EXCERPTED PASSAGE:
Adding salt to these wounds is how he has deliberately tied things up financially, etc. that my mother will be left with next to nothing upon his death. The woman that endured 55 years of abuse, who waited on him hand & foot and protected his dirty truths, he's abandoning and yet, he wants me there at her side. . . he wants me to be there so he can give to me whatever it will take to earn his forgiveness. But how does one forgive the very thing that has been the cause of your own life's insanity and frustration? How do you forgive a man that has devastated no fewer than a half-dozen lives because of his brutishness and "opinions" for anyone "living under his roof"?
I'm quite confounded when it comes to this situation in that I know my mother is going to need me; not just in dealing with the drama of a dying man but similarly, to crack a whip here and there and make certain she is taken care of and not screwed as the result of his Will (you can take that either way). Yea, old Craig, the black-sheep of the family, has to be the strong one and will be expected to not just be at that funeral when things finally happen, but to speak kind words about a person that few such memories exist -- very few.
On my end there is even more drama given both, physical and mental health issues -- agoraphobia and long distance travel being a small part of that scenario let alone the hell people with disabilities must endure now days when traveling (imagine getting your wheelchair back, totally disassembled or missing parts because of baggage handling).

COLLECTED DATA:
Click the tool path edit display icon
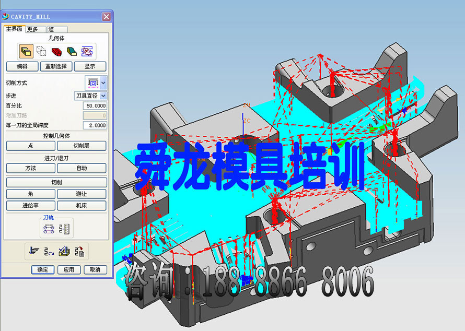Viewport: 465px width, 331px height. (49, 228)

STATED EXERCISE: Reproduce word for word the part of the passage about the dying father starting at "I'm quite confounded" and ending at "of baggage handling).". This material has no connection to the passage about the dying father.

PROBLEM SOLUTION:
I'm quite confounded when it comes to this situation in that I know my mother is going to need me; not just in dealing with the drama of a dying man but similarly, to crack a whip here and there and make certain she is taken care of and not screwed as the result of his Will (you can take that either way). Yea, old Craig, the black-sheep of the family, has to be the strong one and will be expected to not just be at that funeral when things finally happen, but to speak kind words about a person that few such memories exist -- very few.
On my end there is even more drama given both, physical and mental health issues -- agoraphobia and long distance travel being a small part of that scenario let alone the hell people with disabilities must endure now days when traveling (imagine getting your wheelchair back, totally disassembled or missing parts because of baggage handling).